Main menu:

Site search

Categories

Archive

TraceVis: performance visualization for TraceMonkey

I’ve been working on a visualization of TraceMonkey performance, with the goal of revealing what the JS VM is doing, and why it runs certain programs fast or slow, so we can figure out how to make the slow ones fast too. In this post, I want to show off the results and explain how to read them, hopefully explaining a bit about how TraceMonkey works in general while I’m at it.

Background on TraceMonkey. First, I need to explain how TraceMonkey works at a high level. Readers who already know the basic ideas behind TraceMonkey can skip to the next section.

Before TraceMonkey (TM), we had an interpreter. The fundamental idea of TM is to select hot (frequently run) regions of JS code, compile them to fast native code (x86, ARM), and then use the native code for those regions.

In all compilers, generating fast native code requires a lot of information about the program’s run-time behavior. Specifically, the compiler needs to know what values are constant in what regions, what branches are or are not always taken, and, crucially for dynamic languages like JS, what types variables have in what regions. For example, in compiling JS a+b, if we don’t know the types of a and b, the compiler needs to generate native code to handle every type combination, along with type tests and branches on the run-time types. And then the compiler has to carry along extra bits to record the type, and previous operations that set a and b need to generate those extra bits. And so on. That’s a lot of native code, and it’s only slightly more efficient than the interpreter. Conversely, if the compiler knows the types are both, say, double, then the compiler can simply generate a native add instruction, which is as fast as possible.

- _SUPPLIED DATA_
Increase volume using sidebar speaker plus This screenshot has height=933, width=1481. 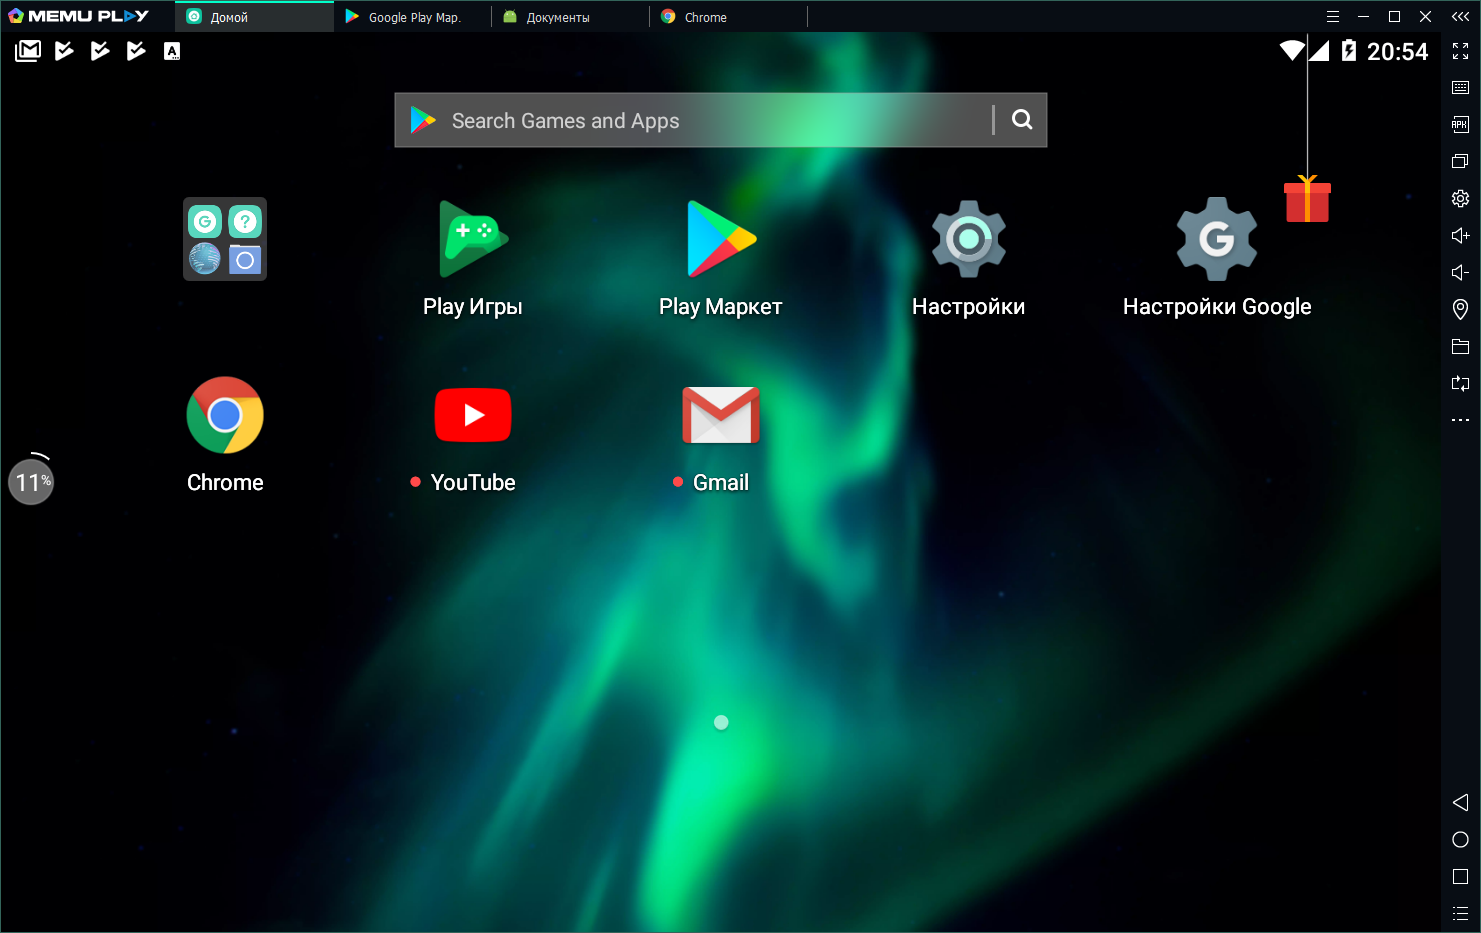coord(1460,235)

- _EXERCISES TO COMPLETE_
a - Please answer these questions about the TraceVis post:
(i) What did they have before TraceMonkey?
(ii) Which two kinds of native code are named as targets when hot regions are compiled?
(iii) If the compiler knows that a and b are both double, what can it generate for a+b?
b - Write the next part of the TraceVis post, picking up after its last sentence.
The listing is not needed here.

- _THE ANSWERS_
a -
(i) An interpreter.
(ii) x86 and ARM.
(iii) A native add instruction.

b -
It’s hard for the compiler to figure out types and other such information for dynamic languages like JS. One reason it’s hard is the lack of type declarations, but there are others, such as the ability of eval to create new variables with values of any type at any time.

TraceMonkey solves this problem by collecting information for the compiler dynamically. That is, when TM wants to compile a certain region of code, it actually runs that region in the interpreter. As the interpreter runs, TM records the path taken through the code and all the types and constant values seen. The result is a linear trace through the code with type, value, and branch annotations. The compiler (nanojit) can then relatively easily compile the trace to fast native code.

Now, for many programs this works wonderfully and the program runs 2-20x faster in TraceMonkey vs. the pure interpreter, but some programs don’t speed up or run more slowly. We need to understand why in order to improve TM.

TraceMonkey VM Activities. To better understand TM performance, I broke down what TM does into 6 major activities.

  • When TM starts running a program, it always starts by interpreting the program, exactly as in the non-tracing JS engine.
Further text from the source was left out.